SMITH Memoir Picks for June/July
Tuesday, June 27th, 2006
Seemed Like a Good Idea at the Time, by David Goodwillie
After a liberal arts education and a fizzled attempt at a career in major league baseball, Goodwillie found himself in 1990s New York. His new memoir chronicles life as a writer, job-hopper, and huge partier—all in hopes of drawing greater meaning from stresses, struggles, and, indeed, dismal failures.
Read an interview with David Goodwillie on Living with Legends, the blog of the famous Hotel Chelsea, where Goodwilliee wrote much of his memoir (in the maid’s room, actually).

At the age of 63, Miriam Katin has written her first book. And drawn it. The animator for Disney and MTV uses the emerging graphic memoir form to recall the stunning story of her escape from the Nazis as a small child.

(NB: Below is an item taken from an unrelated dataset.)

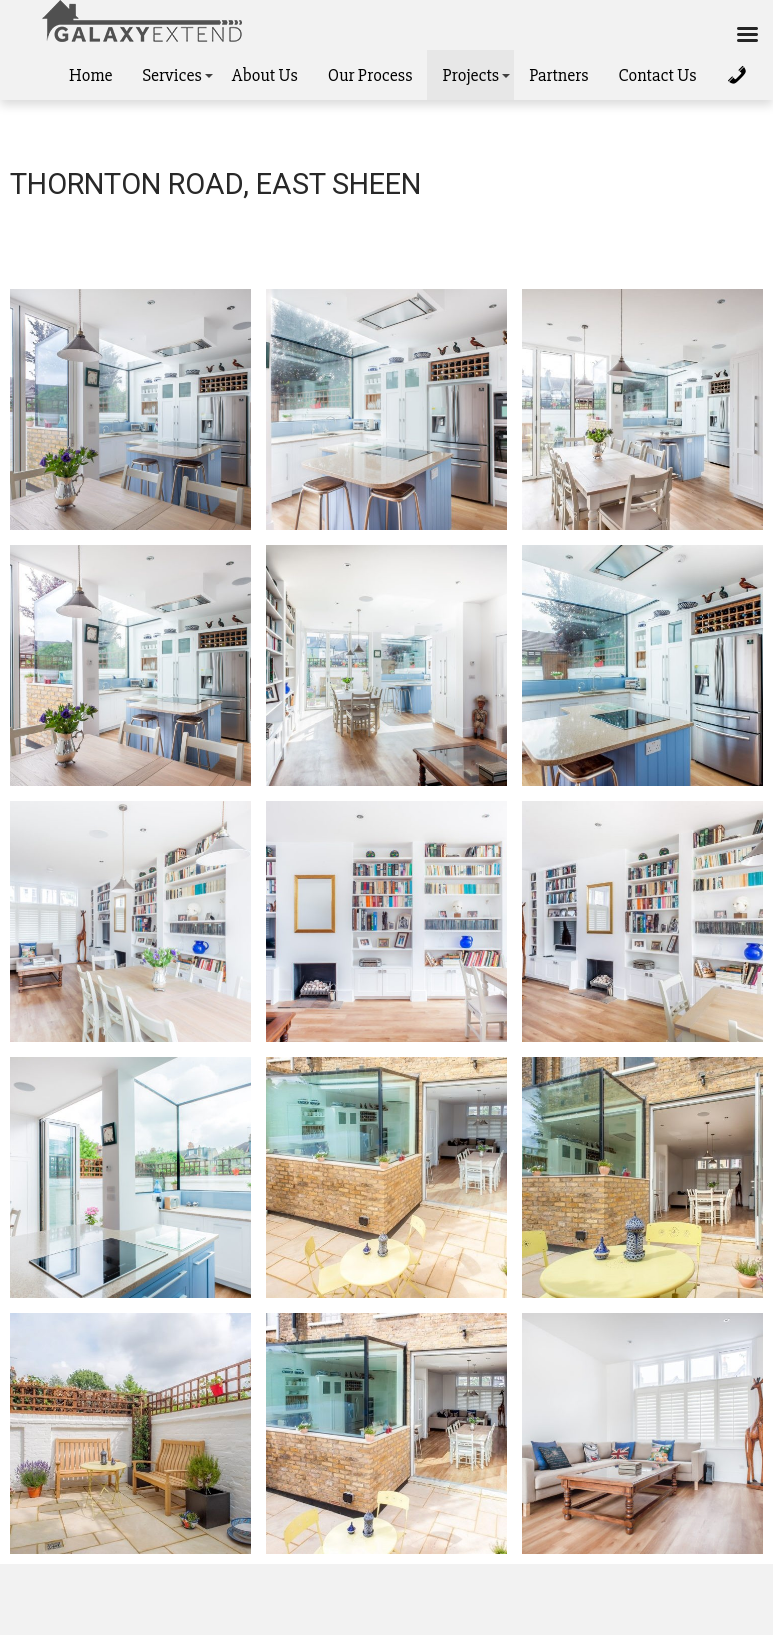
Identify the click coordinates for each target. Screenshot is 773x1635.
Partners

Anita Liberty is a poet and performance artist who’s made a name for herself trashing her ex-boyfriend and reveling in her desolate misery. So what happens when she falls in love? Her latest book illuminates her terror at the very prospect through blog entries, poems, lists, and word definitions. And the newly smitten writer is also putting her mouth where her money is, performing a show based on the book at the Manhattan performance space HERE.

Former fiction editor of The New Yorker writer Bill Buford puts down his pen and picks up a cleaver in this account of kitchen culture, pig slaughter, and Mario Batali-worship. A peek inside the food world intersperses with history lessons, observations from the road, and an obvious passion for all things gastronomic.

Talk about your brushes with fame: Dunn has them in bushels, all spun through the seemingly innocent web of her central Jersey upbringing. Whether she’s dining with Dolly Parton, fake-dating Ben Affleck, or hiking with Brad Pitt, she’s indeed telling her own story-one where sex, drugs, and rock and roll commingle with Aquanet and trips to J.C. Penney.